Mais recentemente, no início de 2009, foi publicado no International Journal of Climatology um estudo sobre as futuras mudanças de temperatura e precipitação extremas na América do Sul, desenvolvido pelo Office Hadley Center e pelo INPE - Instituto Nacional de Pesquisas Espaciais, do qual participou o brasileiro José Antonio Marengo. O estudo projeta que as precipitações e secas extremas devem continuar a ser intensificadas em relação ao observado na segunda metade do século vinte.

São em cenários como esses que começamos a contar os refugiados ambientais, que segundo o PNUMA (Programa das Nações Unidas para o Meio Ambiente) são caracterizados como "pessoas que foram obrigadas a abandonar temporária ou definitivamente a zona onde tradicionalmente vivem, devido ao visível declínio do meio ambiente (por razões naturais ou humanas) perturbando a sua existência e/ou qualidade da mesma de tal maneira que a subsistência de tais pessoas entra em perigo".

Participei, no final do ano passado na Polônia, da COP 14, a Conferência das Partes realizada no âmbito da Convenção Quadro das Nações Unidas sobre Mudança do Clima. Durante o encontro fiquei chocado com a informação divulgada por Craig Johnstone, representante do Alto Comissariado para Refugiados da ONU (Acnur), de que existem hoje 25 milhões de pessoas que já podem ser consideradas refugiados ambientais, e estima-se que até 2050 hajam de 250 milhões a 1 bilhão destes refugiados no mundo.

Coincidência ou não, os eventos extremos estão ocorrendo e o número de refugiados ambientais está crescendo. As negociações, no entanto, não estão acompanhando o ritmo com que as conseqüências do aquecimento global têm se mostrado. Um novo acordo que substituirá o Protocolo de Kyoto vem sendo discutido desde a COP-13 em Bali e existe a pretensão de que ele seja negociado na próxima Conferência da ONU sobre Mudanças Climáticas no final deste ano em Copenhague.
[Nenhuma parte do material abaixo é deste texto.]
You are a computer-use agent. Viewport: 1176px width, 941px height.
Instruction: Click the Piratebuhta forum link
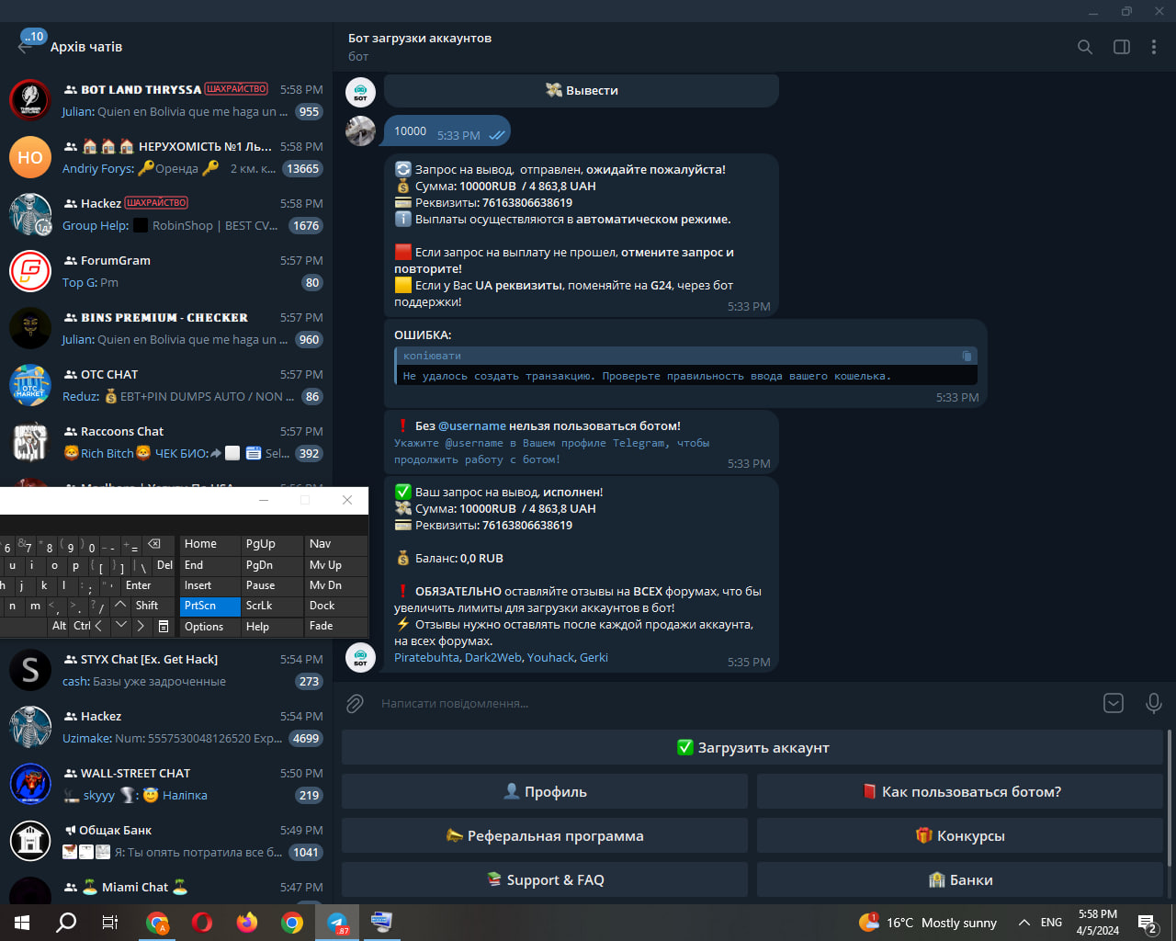pos(426,658)
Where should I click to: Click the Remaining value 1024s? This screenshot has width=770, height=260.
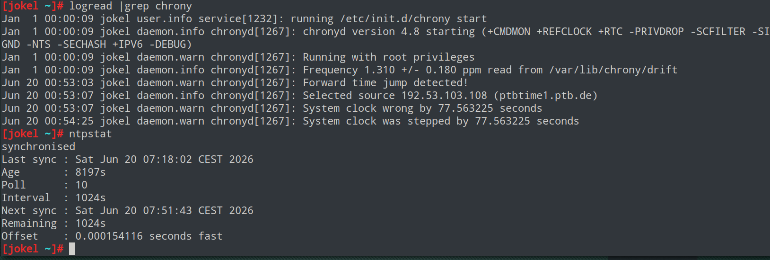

As diversas evidências da necessidade de mitigação e de adaptação não têm sido o suficiente para fazer com que governos e sociedade tratem o aquecimento global com a devida urgência. No Brasil o assunto ainda é tido como futuro e não presente, sendo que o maior desafio hoje é colocar o tema efetivamente na agenda dos tomadores de decisão.

*Fabio Feldmann é consultor, advogado, administrador de empresas, secretário executivo do Fórum Paulista de Mudanças Climáticas Globais e de Biodiversidade e fundador da Fundação SOS Mata Atlântica. Foi deputado federal, secretário do Meio Ambiente do Estado de São Paulo. Dirige um escritório de consultoria, que trabalha com questões relacionadas ao desenvolvimento sustentável.